[Start Page]

ABC cancelled a hit show last week, abruptly abandoning its revival of the 1980s-90s working-class sitcom “Roseanne,” in swift reaction to a racist tweet from the star, Roseanne Barr.
The original series was hailed by many on the political left in the US as representing “the kind of class-militant populism that the Democrats … never seem to get right,” as one inhabitant of that intellectual space puts it. Barr played Roseanne Conner, matriarch of a hard-pressed family in an Illinois exurb.
The revived series, which premiered on March 27, portrayed a Roseanne Conner who supports the Presidency of Donald Trump. This revival was praised in some quarters as a bridge between “red” and “blue” America, proof that the two sides can learn to talk to one another. It was also the network’s biggest ratings success of the season.
Then this happened: “Muslim brotherhood & planet of the apes had a baby=vj,” went a tweet Barr sent out to the world Tuesday morning. The VJ was a reference to Valerie Jarrett, a senior adviser to President Obama throughout the eight years of his administration.

[End Page]
[Start Stored data]

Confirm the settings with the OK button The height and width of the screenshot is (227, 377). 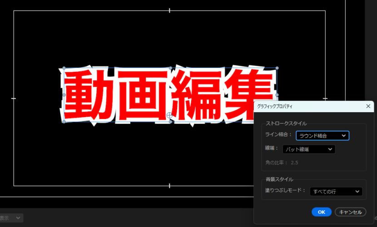click(x=321, y=212)
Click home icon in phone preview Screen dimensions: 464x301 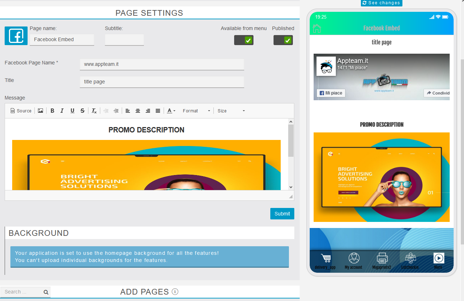pyautogui.click(x=317, y=28)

[End Stored data]

Work to do: Pick up the piece on ABC's cancellation of the "Roseanne" revival from its last sentence and carry it forward.

The result:
ABC, in cancelling the show hours after that tweet, said that the tweet was “abhorrent, repugnant, and inconsistent with our values.” Networks carrying reruns of the original Roseanne episodes soon announced they are also dropping the show, and even Barr’s talent agency, ICM Partners, has terminated her as a client.
Who Is vj?
Valerie Jarrett was born in Shiraz, Iran, in 1956. This was during the reign of the Shah, Mohammad Reza Pahlavi, and only three years after the overthrow of Prime Minister Mosaddegh, which had allowed the Shah to turn himself from a constitutional monarch into an autocrat.
Jarrett was the daughter of two African American expats. A great-grandfather, Robert Robinson Taylor, had been the first African-American student ever enrolled at the Massachusetts Institute of Technology. He arrived at MIT in 1888 and studied architecture there.
Though some would later question whether and how much Roseanne Barr knew of Jarrett’s background, two pertinent facts about that background are easily accessible bits of public knowledge and map all too readily on the stereotypes invoked by Barr’s insult about Planet of the Apes and the Muslim Brotherhood: that Jarrett is an African-American and that she was born in Iran.
Jarrett’s relationship with the Obamas goes back many years. She was deputy chief of staff for the city’s mayor in 1991, which is when she hired Michelle Robinson (then the fiancee of Barack Obama) away from the private practice of law and onto that mayoral staff.
Right Wing View
The initial right wing impulse to the vicious anti-Jarrett tweet was to try to defend Roseanne, and Roseanne as well. After all, the star had been vocal in her support of the President, and the television character likewise.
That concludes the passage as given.